Tuesday, December 14, 2010

With A Little Help From My Friends...

As this year draws to a close I have to pause and reflect.  2010 has been a great year for me regarding my running.  I have put up incredible mileage, approached paces I only dreamed of previously, and won age group awards in races.  Let me repeat that - I WON age group AWARDS IN RACING!!!

And the biggest changes in my training came in the second half of this year.  My motivation is up.  The satisfaction I get from running is immeasurable.  And my confidence as a runner is limitless.  When I line up before a race I am certain I will finish strong.  I approach a 5k knowing I will get something.  My 10k time only needs a race to prove how strong I have become.  Marathons and ultras are frontiers I hope to explore for decades to come.

The great leap in my training can be directly attributed to my interaction with other runners.  You don't race in a field of one, so why train alone.  I'm sure some people fare better alone.  Running is not necessarily a team endeavor.  Reflecting on the past six months I realize that running with others instills a sense of competition and assertiveness that is growth inducing.

If you run with folks putting up big miles, you have to put up big miles.  If you run with folks putting up fast miles, you have to put up fast miles.  My only exposure to team sports were one year in Little League baseball and a few years of club rugby in college.  The group thing is a little intimidating.  So I feel I have to really show what I'm capable of to prove I belong.  To prove I am worth their time and camaraderie.

By pushing myself I have improved in so many areas.  While not always easy, the miles are getting easier.  While not always fast, the miles are getting faster.  And while not always smooth, the miles are starting to smooth out.  In fact tonight my form really felt "locked in".

But I owe this moment in time to so many people within my running community.  I have developed connections in Myrtle Beach that mean a great deal to me.  The miles logged with the North Myrtle Beach Running Group have meant more than any solo plan.  Those predawn Saturday runs gave me the idea and the confidence to volunteer as a pace runner for a half marathon.  This was in fact the first half marathon I ever entered.  The support, the jokes, and the technical advice have helped me greatly.  I even owe "The UnaRunner" to this cast of characters.

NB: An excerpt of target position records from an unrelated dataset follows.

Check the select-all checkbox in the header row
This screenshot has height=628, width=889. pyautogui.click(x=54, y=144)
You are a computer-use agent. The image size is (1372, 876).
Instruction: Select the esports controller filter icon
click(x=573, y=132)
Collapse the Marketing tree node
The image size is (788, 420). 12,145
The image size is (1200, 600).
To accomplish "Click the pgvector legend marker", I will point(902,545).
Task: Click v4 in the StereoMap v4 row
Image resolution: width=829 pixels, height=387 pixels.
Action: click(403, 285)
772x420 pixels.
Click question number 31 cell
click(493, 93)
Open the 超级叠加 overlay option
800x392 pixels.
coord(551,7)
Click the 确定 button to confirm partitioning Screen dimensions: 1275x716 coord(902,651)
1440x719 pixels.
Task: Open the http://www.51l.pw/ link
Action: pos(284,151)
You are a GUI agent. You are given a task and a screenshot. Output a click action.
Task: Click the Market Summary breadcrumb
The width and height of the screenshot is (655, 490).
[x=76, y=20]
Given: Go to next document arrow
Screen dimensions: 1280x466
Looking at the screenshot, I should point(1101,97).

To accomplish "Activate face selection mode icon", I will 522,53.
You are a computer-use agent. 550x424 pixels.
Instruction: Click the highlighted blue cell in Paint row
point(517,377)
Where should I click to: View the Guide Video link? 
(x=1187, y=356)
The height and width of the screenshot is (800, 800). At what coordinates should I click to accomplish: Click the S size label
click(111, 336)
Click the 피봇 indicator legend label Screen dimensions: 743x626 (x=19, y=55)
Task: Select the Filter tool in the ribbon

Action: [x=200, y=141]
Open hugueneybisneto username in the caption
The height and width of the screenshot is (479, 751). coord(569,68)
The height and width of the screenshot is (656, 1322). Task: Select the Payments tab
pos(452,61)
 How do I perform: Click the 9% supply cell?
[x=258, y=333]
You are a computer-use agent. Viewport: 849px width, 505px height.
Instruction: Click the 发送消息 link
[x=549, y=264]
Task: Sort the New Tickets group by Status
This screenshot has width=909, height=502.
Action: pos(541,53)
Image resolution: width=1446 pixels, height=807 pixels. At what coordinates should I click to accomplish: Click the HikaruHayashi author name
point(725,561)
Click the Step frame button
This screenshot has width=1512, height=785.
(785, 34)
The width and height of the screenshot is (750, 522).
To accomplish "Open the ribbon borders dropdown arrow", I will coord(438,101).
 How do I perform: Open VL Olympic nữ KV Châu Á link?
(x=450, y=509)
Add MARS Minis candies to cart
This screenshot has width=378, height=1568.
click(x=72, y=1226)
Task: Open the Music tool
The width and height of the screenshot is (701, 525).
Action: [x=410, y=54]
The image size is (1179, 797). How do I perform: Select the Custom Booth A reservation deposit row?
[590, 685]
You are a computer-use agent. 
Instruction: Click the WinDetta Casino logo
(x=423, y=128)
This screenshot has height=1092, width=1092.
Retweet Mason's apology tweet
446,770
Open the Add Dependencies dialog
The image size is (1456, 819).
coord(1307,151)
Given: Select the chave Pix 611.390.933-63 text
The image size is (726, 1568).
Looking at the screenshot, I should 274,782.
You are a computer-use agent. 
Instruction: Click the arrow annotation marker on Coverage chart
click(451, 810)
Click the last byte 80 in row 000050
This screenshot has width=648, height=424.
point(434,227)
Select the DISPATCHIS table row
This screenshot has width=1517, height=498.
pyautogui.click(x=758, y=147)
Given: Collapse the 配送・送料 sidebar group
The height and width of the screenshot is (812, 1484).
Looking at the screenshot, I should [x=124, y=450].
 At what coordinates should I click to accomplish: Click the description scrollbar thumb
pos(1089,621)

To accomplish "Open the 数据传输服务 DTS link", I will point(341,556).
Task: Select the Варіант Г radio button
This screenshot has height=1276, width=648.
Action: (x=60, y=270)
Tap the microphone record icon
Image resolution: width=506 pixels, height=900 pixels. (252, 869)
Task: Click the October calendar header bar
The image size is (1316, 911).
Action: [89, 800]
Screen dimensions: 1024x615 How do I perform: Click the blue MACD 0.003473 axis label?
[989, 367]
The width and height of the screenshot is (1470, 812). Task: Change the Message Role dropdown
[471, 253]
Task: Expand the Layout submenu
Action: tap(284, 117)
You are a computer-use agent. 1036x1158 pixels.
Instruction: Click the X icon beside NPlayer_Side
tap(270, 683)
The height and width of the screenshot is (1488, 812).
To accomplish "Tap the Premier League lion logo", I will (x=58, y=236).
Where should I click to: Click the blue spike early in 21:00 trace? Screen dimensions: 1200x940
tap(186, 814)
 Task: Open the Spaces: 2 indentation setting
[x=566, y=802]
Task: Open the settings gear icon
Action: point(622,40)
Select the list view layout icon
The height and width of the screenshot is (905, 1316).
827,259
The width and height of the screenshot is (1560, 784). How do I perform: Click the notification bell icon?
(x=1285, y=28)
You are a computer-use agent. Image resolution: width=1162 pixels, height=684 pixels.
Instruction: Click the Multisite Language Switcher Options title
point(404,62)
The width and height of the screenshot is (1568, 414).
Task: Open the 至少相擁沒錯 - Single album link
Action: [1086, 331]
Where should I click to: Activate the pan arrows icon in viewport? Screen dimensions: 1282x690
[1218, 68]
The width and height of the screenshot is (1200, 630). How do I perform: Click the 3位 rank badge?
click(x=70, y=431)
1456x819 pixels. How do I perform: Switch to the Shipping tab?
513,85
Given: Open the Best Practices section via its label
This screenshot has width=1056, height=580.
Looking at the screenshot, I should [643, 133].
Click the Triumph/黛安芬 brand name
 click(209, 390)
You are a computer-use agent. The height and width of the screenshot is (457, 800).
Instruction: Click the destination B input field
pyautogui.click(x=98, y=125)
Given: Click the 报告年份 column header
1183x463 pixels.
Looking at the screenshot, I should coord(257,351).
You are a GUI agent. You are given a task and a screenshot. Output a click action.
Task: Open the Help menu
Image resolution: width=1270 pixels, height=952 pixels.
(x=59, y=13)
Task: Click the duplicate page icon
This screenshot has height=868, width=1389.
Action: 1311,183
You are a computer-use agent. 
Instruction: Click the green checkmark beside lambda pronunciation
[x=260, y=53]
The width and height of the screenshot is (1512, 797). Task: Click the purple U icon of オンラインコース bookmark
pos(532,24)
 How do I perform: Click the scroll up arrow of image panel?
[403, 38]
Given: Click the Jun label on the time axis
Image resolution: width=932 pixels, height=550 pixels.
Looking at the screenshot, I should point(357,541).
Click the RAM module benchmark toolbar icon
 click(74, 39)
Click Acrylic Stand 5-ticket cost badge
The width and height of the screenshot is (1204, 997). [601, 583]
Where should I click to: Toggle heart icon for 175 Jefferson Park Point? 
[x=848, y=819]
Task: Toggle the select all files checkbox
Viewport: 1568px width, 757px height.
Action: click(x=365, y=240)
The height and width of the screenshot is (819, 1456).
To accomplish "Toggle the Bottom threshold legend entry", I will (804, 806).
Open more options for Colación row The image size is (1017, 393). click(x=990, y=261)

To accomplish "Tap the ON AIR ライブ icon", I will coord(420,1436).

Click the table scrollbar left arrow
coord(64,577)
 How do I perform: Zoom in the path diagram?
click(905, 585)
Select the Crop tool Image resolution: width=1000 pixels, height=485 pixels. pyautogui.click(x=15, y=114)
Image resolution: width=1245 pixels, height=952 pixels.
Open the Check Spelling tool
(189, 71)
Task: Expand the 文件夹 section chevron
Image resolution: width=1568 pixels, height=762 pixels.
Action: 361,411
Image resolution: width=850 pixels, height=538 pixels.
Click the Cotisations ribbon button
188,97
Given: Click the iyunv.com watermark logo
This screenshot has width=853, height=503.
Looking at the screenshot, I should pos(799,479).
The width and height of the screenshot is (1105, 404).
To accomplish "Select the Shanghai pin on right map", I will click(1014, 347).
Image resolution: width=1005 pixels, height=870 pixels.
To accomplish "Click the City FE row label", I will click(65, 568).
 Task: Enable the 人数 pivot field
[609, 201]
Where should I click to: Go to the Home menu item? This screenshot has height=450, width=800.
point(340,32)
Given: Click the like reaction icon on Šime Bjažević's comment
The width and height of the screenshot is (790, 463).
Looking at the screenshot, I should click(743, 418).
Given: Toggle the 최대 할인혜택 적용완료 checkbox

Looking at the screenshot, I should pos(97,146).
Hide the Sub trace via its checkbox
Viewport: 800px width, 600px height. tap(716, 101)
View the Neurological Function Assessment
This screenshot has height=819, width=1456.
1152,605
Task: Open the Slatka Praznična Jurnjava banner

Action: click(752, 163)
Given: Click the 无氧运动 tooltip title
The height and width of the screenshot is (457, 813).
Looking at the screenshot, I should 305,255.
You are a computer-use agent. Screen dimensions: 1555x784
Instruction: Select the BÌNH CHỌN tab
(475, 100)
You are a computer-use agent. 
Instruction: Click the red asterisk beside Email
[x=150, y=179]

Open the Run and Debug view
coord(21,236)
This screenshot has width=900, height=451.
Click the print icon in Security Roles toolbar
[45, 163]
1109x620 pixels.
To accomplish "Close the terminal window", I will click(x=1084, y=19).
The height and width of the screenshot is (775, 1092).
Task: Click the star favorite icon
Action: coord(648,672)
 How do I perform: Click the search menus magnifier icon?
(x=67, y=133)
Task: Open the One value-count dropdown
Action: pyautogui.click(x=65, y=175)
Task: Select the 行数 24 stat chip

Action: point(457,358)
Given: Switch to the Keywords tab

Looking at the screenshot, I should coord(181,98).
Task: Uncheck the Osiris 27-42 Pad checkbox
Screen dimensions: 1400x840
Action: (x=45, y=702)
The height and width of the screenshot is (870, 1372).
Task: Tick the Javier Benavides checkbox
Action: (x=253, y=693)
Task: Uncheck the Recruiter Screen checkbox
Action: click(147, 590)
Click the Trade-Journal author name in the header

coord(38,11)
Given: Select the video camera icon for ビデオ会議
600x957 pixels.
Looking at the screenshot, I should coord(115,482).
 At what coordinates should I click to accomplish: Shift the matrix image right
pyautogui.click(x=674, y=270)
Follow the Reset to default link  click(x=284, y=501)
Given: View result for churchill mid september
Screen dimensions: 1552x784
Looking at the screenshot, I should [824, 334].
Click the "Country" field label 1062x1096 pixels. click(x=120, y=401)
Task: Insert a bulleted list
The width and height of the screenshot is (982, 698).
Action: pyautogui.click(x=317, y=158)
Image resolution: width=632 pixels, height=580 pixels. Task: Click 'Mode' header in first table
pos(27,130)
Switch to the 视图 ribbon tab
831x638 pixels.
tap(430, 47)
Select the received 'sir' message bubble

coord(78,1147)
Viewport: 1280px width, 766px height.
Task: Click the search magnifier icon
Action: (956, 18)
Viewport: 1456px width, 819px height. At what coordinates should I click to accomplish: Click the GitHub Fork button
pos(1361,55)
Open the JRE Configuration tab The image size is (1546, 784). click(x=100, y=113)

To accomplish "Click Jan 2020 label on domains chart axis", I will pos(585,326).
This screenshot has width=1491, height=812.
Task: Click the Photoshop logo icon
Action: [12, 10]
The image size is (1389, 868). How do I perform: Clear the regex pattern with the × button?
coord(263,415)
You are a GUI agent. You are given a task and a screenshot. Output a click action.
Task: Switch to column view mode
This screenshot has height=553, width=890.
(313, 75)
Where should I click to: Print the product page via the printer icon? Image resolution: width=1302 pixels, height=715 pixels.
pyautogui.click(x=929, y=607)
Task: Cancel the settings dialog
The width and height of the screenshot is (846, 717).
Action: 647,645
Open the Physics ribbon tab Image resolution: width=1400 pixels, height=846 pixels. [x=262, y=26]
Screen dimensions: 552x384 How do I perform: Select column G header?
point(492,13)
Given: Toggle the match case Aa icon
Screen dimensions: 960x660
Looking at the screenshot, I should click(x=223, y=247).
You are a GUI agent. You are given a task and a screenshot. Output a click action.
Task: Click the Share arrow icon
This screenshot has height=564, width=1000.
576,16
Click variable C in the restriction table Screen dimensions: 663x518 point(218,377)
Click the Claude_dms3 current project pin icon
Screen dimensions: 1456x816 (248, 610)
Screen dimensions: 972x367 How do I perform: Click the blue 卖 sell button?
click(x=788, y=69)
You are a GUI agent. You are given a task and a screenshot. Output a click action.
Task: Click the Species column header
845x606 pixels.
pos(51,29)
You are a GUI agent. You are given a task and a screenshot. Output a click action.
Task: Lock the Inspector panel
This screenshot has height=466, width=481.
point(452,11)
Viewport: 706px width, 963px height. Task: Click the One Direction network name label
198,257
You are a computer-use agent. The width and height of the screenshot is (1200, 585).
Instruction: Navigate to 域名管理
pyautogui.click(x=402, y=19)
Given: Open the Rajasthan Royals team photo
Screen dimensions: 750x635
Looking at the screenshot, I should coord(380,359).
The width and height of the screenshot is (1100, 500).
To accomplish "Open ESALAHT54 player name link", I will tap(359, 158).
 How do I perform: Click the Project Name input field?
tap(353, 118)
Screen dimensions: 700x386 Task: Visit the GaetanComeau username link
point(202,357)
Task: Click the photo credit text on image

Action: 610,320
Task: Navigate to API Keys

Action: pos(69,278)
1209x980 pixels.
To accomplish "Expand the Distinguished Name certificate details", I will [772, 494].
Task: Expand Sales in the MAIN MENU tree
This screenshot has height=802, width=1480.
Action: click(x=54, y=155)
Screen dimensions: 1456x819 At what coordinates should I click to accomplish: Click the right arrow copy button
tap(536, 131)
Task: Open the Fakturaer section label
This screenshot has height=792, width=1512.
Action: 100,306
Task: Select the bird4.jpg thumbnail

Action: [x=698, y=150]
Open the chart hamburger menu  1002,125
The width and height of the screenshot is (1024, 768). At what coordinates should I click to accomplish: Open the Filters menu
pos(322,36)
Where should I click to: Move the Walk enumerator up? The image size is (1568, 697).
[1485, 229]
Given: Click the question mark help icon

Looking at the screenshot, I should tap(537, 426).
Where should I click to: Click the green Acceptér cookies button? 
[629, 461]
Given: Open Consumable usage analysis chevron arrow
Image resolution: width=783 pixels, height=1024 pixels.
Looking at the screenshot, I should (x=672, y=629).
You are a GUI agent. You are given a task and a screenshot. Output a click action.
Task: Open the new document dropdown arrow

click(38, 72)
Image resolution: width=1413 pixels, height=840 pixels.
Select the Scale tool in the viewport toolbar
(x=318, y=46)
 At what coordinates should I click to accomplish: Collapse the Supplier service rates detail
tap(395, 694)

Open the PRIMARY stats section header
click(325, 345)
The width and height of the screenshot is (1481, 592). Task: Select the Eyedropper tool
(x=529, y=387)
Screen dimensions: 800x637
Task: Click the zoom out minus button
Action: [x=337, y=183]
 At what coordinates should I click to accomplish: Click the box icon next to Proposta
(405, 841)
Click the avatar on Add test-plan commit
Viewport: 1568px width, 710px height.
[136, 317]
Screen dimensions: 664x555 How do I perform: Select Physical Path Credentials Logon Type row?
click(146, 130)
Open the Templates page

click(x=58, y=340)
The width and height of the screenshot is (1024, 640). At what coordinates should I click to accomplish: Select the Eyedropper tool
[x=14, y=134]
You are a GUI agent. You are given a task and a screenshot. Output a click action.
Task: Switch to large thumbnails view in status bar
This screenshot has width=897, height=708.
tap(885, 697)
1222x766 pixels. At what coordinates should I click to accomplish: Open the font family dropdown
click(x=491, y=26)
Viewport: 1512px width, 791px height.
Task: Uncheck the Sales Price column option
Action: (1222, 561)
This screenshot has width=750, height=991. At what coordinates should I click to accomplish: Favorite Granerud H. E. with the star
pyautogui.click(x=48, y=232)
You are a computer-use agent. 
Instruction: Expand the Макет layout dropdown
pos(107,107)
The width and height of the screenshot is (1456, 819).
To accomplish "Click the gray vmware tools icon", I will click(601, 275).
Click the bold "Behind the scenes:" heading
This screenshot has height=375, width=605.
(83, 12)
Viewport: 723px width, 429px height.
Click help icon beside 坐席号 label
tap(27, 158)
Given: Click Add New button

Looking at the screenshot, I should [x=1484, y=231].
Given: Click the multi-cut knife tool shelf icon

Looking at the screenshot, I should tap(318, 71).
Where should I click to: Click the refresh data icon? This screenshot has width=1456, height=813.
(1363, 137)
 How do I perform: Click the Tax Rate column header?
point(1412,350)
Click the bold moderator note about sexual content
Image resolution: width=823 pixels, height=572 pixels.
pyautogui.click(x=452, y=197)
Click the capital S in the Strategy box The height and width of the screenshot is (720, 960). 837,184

I also owe a debt of gratitude to the worldwide community of The Daily Mile.  If you ever need advice, motivation, support, or a good laugh you need to check this place out.  They even announced a "Secret Santa" initiative this week.  How cool is that.  What humbles me about the community within The Daily Mile is that I know so few of the "friends" personally.  The outpouring of well wishes when I perform is a huge boost to my confidence.  But the greatest gift is when I received so many words of encouragement and genuine concern.  This touched me beyond any thanks I could ever extend.

Growing up I never really "tried".  I hoped but never pursued.  Athletics were something to be watched.  Participation was not for me.  However, the last year has witnessed my evolution into an "athlete".  I see something of myself that did not previously exist.  And I know other people see something of me I never imagined would be discoverable.  Some of these friends have pointed out how and where I can continue to grow and develop so I may become the best runner possible.

My turn as running for friendship has knocked me for a loop.  I am astounded by the people seeking me out.  To know that people watch me is intimidating and pressure-packed and motivating.  But it is also odd.  Had these people seen me even a few years ago they may not have seen the potential?  How many of them would have looked twice?  The fact is that my past no longer matters.  The person I was no longer exists.  Some of you have learned personal things about me outside of running.  A few of you have shared private moments with me outside of running.  Some of you are becoming the brothers or sisters I never had.  These connections will be held in my heart forever.  And I owe it all to running.

So the next time someone asks what I do I will answer "I run".  And it has made all the difference.

1 comment:

  1. :*} ...tear....sniffle...I love you Brother! LOL! Really though, that's awesome! I could do it alone, but that's all it would be, a lone venture...but with my people, I grow, and for short folks, that's a big deal!